Le 1er janvier 2017 est entrée en vigueur la loi dite de la modernisation de la Justice du XXIème siècle (loi du 18 novembre 2016, n°2016-1547).

Cette loi traite et modifie plusieurs sujets, au nombre desquels la demande en modification de la mention du sexe à l’état civil (articles 61-1 et suivants du code civil).

Après des années de jurisprudences divergentes et, partant, d’application inégale de la loi sur le territoire (en fonction de l’endroit où l’on déposait sa demande – ceci étant par ailleurs fonction de son domicile ou de sa mairie de naissance), la loi est venue harmoniser la pratique, clarifier le droit et affirmer la liberté pour les personnes vivant dans un sexe autre que celui déclaré sur leur état civil, d’aligner leur identité civile avec leur identité réelle.

Tout particulièrement, le passage (et la démonstration en justice) par la voie médicale n’est plus requis pour faire la preuve du changement de sexe (certaines juridictions l’exigeaient). La preuve de « la réunion suffisante de faits que la mention relative à son sexe dans les actes de l’état civil ne correspond pas à celui dans lequel elle se présente et dans lequel elle est connue » est libre.

Même le changement de prénom n’est qu’un fait parmi d’autres. C’est dire à quel point le choix de la personne est respecté, dans ce qu’elle souhaite faire, dans quel ordre et à quel rythme, en termes d’état civil.

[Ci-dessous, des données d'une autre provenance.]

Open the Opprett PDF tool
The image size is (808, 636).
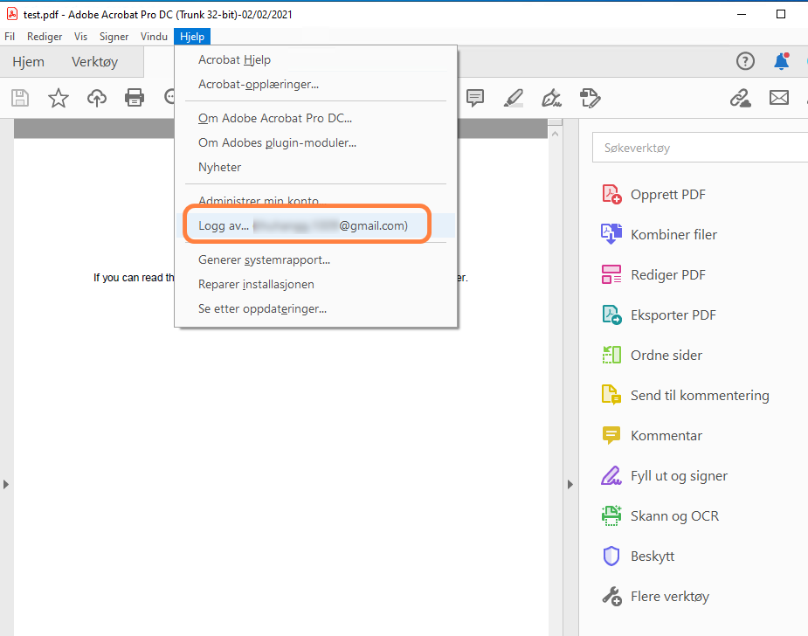[667, 194]
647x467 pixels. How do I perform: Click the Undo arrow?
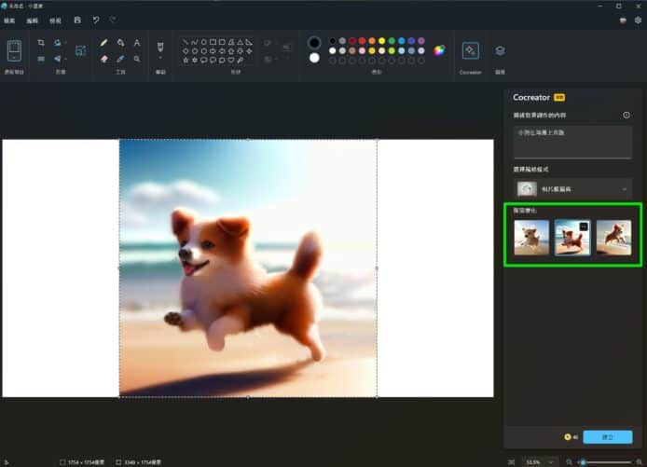point(96,20)
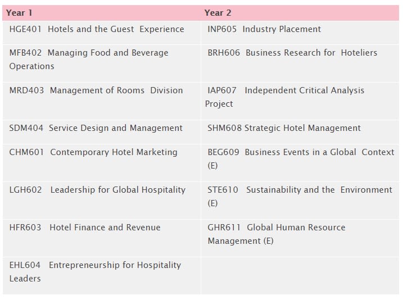Select BRH606 Business Research for Hoteliers
Screen dimensions: 403x300
coord(292,53)
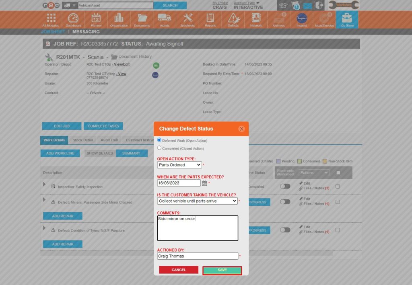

Et pour rendre la démarche tout à fait simple, une demande en modification de la mention du sexe peut s’accompagner – le cas échéant (art. 61-6 et 61-7)- d’une modification du prénom. Les deux demandes sont indépendantes et autonomes mais elles peuvent aussi se suivre, comme naturellement.

Les termes de la loi sont très simples. Son application ne devrait pas donner lieu à interprétation.

Voilà une heureuse clarification du droit français en matière de liberté individuelle. Espérons que sa mise en oeuvre sera conforme à l’esprit dans lequel elle a été votée: le respect de l’autre.